Our study is in line with three recent studies of the inter-rater variability of the CFS. All studies are from single countries with a smaller number of pairs included, and only the overall inter-rater variability was reported. In a study from Canada involving two ICUs [8], different assessors from a research coordinator, an occupational therapist, and a geriatric resident, performed CFS scores in 150 newly admitted ICU patients. They reported no significant differences between the three raters using Spearman’s rank correlation coefficient. In a more recent study from six ICUs in Wales and Scotland, 101 patients were studied with two independent CFS assessments of frailty by assessors from medical or nursing backgrounds [7]. They found a good agreement with a weighted kappa of 0.74 between raters, and also that agreement differed slightly depending on the assessor’s background.

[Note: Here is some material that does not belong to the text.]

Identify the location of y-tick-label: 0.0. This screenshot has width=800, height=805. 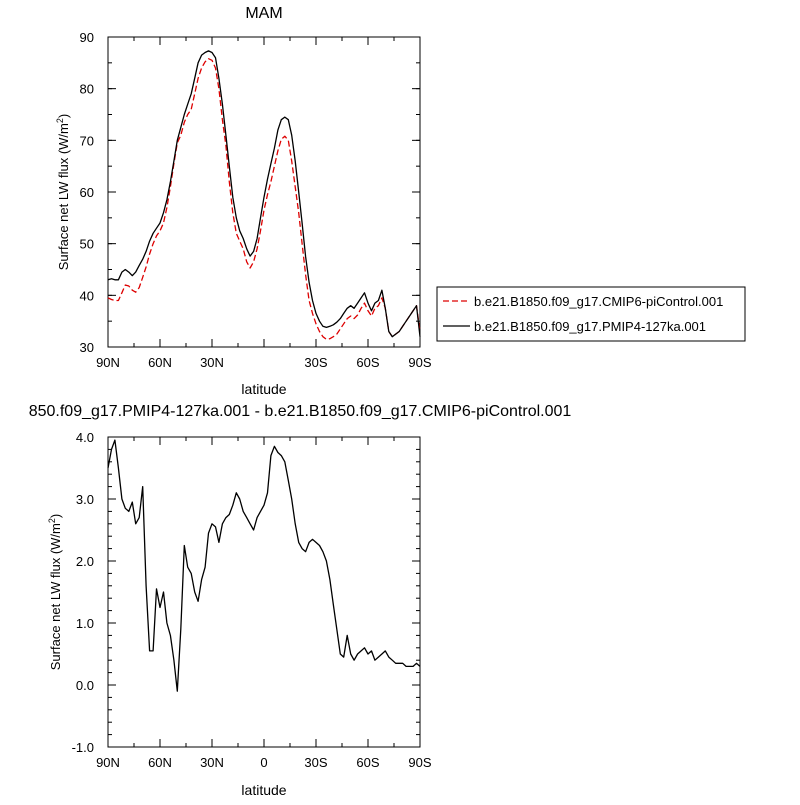
(85, 686).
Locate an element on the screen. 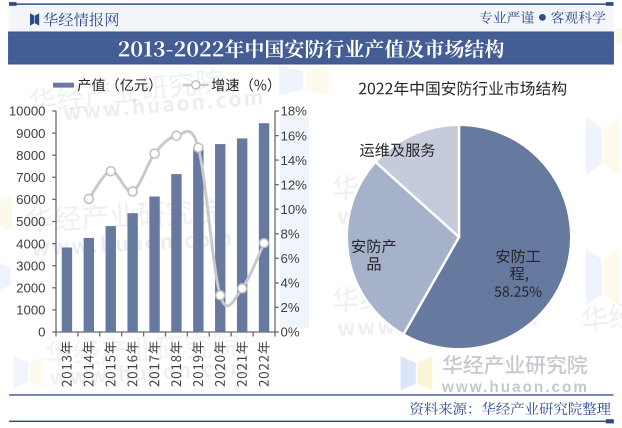 The image size is (622, 428). svg-text: 8% is located at coordinates (290, 234).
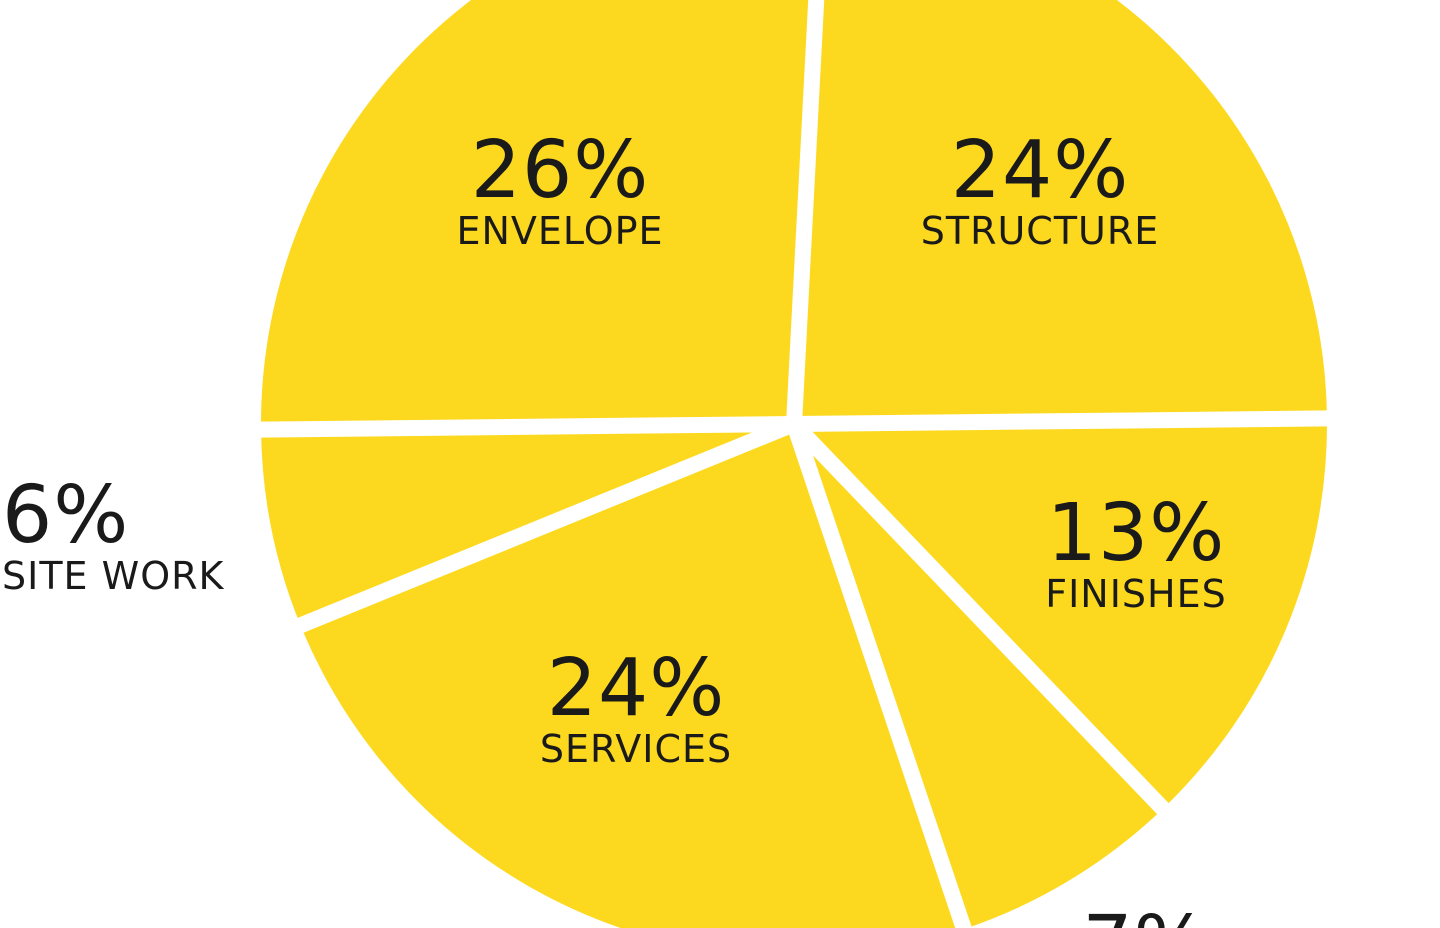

A more recent study comparing CFS scored in 158 adult ICU patients scored by geriatricians and intensivists reported however a poor agreement between raters [9]. The authors suggest that these two groups have a different conception of how frailty presents in critical ill patients as an explanation for this result.

Our study has its limitation: this was not a controlled trial with regard to the choice of profession and source of data used and may have been at the centres' discretion. We also have no information about the clinical experience of the raters nor their age. The study has also strengths. It has a very large sample size of nearly 2000 pairs of raters, with at least three important sources of variation: the profession of raters, source of information, and country.

Conclusion

In very elderly ICU patients, the CFS has a high compliance rate and exhibits high overall inter-rater agreement with a weighted kappa analysis of 0.86. Furthermore, there are minor variations in performance across different health care professionals, countries and source of data. We found the best agreement using raters from the same health care professionals, but with no difference between pair of nurses or physicians. To determine CFS, caution should be used to rely on the elderly ICU patients as the sole source of information.

Frailty assessment should be routine in the critical ill elderly patients, and the CFS is a good instrument in this respect, and will give a more holistic impression of the patient´s condition prior to admission.